Ellen White’s Historical Research (2022)

McAdams, Donald R. Ellen White and the Historians: A Neglected Problem and a Forgotten Answer. Published by the Author, 2022. 274 pp.

“In March 1974 Donald R. McAdams completed a book-length paper: Ellen G. White and the Protestant Historians: the Evidence from an Unpublished Manuscript on John Huss. This paper presented in three columns the Hussite phase of the Bohemian Reformation from James A. Wylie’s The History of Protestantism; his transcription of Ellen White’s Huss manuscript, which was her first draft for the 1888 Great Controversy; and the final, polished text that appeared in the slightly revised 1911 Great Controversy. The evidence was clear: Ellen White was not just borrowing paragraphs here and there that she had run across in her reading, paragraphs that described what she had already seen in vision; she was selectively abridging Wylie, following his sequence, using his descriptions, copying his words, repeating his historical errors, and giving her literary assistant Marian Davis the freedom to cut huge chunks from her manuscript and add significant additional history directly from Wylie Why, after all these years, publish this paper?
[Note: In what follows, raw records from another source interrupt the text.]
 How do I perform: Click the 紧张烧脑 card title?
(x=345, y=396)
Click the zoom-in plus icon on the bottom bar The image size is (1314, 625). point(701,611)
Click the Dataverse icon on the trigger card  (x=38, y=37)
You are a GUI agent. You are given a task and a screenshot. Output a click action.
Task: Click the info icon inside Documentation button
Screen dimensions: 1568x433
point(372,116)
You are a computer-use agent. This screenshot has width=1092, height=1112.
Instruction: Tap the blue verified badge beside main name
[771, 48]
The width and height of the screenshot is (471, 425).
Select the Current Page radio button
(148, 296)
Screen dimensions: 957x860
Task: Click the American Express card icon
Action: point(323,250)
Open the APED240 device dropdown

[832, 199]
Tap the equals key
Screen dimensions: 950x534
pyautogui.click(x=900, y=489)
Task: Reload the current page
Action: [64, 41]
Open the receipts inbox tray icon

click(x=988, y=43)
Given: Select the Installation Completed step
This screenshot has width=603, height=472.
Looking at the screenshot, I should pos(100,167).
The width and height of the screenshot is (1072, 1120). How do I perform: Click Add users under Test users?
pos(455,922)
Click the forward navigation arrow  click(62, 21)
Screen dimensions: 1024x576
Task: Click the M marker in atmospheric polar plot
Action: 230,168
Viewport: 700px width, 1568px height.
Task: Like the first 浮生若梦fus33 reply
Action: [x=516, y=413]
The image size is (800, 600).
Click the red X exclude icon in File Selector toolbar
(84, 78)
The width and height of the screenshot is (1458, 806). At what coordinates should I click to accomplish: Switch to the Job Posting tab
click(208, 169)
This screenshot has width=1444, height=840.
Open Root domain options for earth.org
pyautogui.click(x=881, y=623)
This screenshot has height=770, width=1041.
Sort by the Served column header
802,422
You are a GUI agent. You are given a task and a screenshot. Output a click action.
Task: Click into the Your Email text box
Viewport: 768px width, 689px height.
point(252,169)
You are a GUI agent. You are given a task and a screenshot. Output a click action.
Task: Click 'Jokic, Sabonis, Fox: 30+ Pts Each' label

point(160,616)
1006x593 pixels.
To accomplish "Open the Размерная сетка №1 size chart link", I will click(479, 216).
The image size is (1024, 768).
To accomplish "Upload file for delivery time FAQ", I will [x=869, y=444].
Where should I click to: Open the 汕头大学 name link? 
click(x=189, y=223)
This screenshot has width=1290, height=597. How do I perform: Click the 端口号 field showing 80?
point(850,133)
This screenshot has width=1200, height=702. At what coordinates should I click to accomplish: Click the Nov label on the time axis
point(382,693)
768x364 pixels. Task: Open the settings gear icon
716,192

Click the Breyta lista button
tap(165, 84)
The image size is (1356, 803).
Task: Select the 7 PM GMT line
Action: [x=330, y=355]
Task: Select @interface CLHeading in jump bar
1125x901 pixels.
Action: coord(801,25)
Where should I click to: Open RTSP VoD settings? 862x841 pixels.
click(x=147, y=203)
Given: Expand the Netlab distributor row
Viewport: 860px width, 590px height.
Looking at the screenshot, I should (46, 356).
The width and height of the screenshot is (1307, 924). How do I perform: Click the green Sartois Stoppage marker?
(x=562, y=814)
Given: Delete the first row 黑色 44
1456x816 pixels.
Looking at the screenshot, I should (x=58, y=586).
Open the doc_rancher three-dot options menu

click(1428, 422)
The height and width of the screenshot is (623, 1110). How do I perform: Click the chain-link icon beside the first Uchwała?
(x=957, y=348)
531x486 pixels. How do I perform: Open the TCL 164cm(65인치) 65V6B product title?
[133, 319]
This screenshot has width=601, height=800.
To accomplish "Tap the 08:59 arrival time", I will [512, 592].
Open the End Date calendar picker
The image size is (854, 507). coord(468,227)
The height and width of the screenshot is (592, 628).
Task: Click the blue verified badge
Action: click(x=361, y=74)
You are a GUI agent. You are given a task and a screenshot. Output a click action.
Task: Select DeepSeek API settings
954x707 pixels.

The answer is embedded in the Adventist Church’s ongoing struggle to reconcile the evidence from history and science with the belief that Ellen White is authoritative in all matters. This book places McAdams’paper before the public as a document of historical importance for Adventists because it played a role in re-opening this discussion in the 1970s. Also, publication is timely because George Knight’s book, Ellen White’s Afterlife: Delightful Fictions, Troubling Facts, Enlightening Research, and Gilbert Valentine’s book, Ostriches and Canaries: Coping with Change in Adventism 1966-1979, have contributed renewed interest in this paper. This book is more than a close look at how Ellen White wrote history. It also presents a significant slice of 20th-century Adventist history, an account of the church struggling to defend one of its founding myths—not the inspiration of Ellen White, but her authority in all matters. This book is not just about Ellen White and the historians, it is also about a church in transition.”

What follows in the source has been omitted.